**DOCUMENT EXCERPT**
-- Opening Marker --
By Tammy Daniels iBerkshires Staff
NORTH ADAMS, Mass. — The School Building Committee has awarded the Greylock School project to Fontaine Bros. Inc. of Springfield. 
 
Mayor Jennifer Macksey said she could "breathe a little better" with a bid contract that comes in nearly $2 million under budget.
 
The committee approved a bid of $50,498,544 on Thursday night that includes two alternates — the rebuild of the Appalachian Trail kiosk and the relocation and reconstruction of the baseball field. 
 
"I will say, all in all, for us to have overall the number of bidders that we had interested in our project, and especially to receive the GC bids that we did, the team Colliers and TSKP certainly did a good job attracting people to us," she said. "But this project ... really shows the testament of the good work that Colliers and TSKP and all of you have been doing throughout this process."
 
Fontaine had the low bid between Brait Builders of Marshfield and J&J Contractors Inc. of North Billerica.
 
The project had been bid out at $52,250,000 with three alternates: moving the ballfield, the kiosk and vertical geothermal wells. 
 
Committee members asked Timothy Alix of Collier's International, the owner's project manager, about his impressions of the bidders. He was most familiar with Fontaine, having worked with the company on a half-dozen school projects and noted it was the contractor on the Mountain View Elementary School in Easthampton that the Massachusetts School Building Authority has held up as an example school. He also had some of his colleagues call on projects that he had not personally worked on.
-- Closing Marker --
**EXERCISE A**
Can you write out the records verbatim, from the first line of the records through the line that contains "The height and width of the screenshot is (927, 1795).", with both ends included?

**DATA RECORDS**
-- Opening Marker --
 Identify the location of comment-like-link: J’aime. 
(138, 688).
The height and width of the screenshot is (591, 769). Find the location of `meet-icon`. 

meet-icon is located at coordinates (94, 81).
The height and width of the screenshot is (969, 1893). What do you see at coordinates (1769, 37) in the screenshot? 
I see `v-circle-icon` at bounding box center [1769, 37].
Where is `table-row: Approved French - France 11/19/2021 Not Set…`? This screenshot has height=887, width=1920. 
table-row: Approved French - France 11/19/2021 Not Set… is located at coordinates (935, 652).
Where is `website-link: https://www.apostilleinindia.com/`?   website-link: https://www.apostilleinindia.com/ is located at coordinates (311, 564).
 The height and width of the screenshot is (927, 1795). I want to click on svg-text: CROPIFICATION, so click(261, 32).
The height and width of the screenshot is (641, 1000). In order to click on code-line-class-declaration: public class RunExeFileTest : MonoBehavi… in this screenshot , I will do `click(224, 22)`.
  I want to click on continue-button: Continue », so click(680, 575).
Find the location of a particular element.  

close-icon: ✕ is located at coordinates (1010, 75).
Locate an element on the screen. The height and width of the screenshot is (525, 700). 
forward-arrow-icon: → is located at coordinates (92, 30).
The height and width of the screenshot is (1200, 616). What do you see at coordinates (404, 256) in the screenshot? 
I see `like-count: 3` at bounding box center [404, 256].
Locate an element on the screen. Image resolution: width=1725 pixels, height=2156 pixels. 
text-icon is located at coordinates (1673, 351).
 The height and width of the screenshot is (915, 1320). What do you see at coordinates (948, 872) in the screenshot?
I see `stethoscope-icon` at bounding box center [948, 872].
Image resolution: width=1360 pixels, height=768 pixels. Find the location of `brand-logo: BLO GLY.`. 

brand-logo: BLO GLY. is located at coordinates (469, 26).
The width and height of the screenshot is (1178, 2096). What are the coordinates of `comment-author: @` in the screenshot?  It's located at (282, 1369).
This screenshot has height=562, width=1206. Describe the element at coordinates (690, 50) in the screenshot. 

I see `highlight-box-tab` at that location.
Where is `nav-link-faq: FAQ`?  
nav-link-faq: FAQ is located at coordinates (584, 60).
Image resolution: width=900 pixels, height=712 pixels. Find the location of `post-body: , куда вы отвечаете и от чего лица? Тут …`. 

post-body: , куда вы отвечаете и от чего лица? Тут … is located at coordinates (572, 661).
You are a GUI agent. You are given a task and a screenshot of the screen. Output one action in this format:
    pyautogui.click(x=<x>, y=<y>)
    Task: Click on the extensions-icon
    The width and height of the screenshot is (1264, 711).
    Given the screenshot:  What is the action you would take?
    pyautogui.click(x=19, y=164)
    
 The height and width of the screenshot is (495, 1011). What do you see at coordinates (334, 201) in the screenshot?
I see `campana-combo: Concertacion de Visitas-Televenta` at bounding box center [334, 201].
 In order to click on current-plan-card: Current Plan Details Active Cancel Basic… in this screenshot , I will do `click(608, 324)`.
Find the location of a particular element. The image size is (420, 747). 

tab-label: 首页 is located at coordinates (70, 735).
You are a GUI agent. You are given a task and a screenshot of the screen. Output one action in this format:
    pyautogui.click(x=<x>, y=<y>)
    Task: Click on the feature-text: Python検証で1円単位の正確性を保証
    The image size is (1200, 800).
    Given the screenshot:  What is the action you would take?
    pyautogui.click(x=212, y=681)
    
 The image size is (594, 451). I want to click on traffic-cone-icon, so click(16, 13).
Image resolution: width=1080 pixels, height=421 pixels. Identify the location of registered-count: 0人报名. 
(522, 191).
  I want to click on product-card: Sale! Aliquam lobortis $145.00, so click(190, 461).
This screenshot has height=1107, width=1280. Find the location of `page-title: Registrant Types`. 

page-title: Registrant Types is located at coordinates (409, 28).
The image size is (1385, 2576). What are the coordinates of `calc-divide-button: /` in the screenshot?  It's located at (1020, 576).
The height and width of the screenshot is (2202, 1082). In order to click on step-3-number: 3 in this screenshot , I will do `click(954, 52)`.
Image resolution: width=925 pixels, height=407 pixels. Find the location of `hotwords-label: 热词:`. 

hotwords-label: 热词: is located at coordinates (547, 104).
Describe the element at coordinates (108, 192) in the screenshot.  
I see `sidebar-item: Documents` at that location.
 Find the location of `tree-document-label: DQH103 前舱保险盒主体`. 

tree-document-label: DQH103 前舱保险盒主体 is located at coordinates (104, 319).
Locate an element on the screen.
-- Closing Marker --
**EXERCISE B**
Can you summarize the article on the Greylock School contract in two sentences?

**EXERCISE RESPONSE A**
 Identify the location of comment-like-link: J’aime. 
(138, 688).
The height and width of the screenshot is (591, 769). Find the location of `meet-icon`. 

meet-icon is located at coordinates (94, 81).
The height and width of the screenshot is (969, 1893). What do you see at coordinates (1769, 37) in the screenshot? 
I see `v-circle-icon` at bounding box center [1769, 37].
Where is `table-row: Approved French - France 11/19/2021 Not Set…`? This screenshot has height=887, width=1920. 
table-row: Approved French - France 11/19/2021 Not Set… is located at coordinates (935, 652).
Where is `website-link: https://www.apostilleinindia.com/`?   website-link: https://www.apostilleinindia.com/ is located at coordinates (311, 564).
 The height and width of the screenshot is (927, 1795). I want to click on svg-text: CROPIFICATION, so click(261, 32).

**EXERCISE RESPONSE B**
The North Adams School Building Committee awarded the Greylock School project to Fontaine Bros. Inc. of Springfield, approving a bid of $50,498,544 that includes rebuilding the Appalachian Trail kiosk and relocating and reconstructing the baseball field. Mayor Jennifer Macksey said she could "breathe a little better" with a contract nearly $2 million under budget, and Fontaine's bid was lower than those of Brait Builders of Marshfield and J&J Contractors Inc. of North Billerica.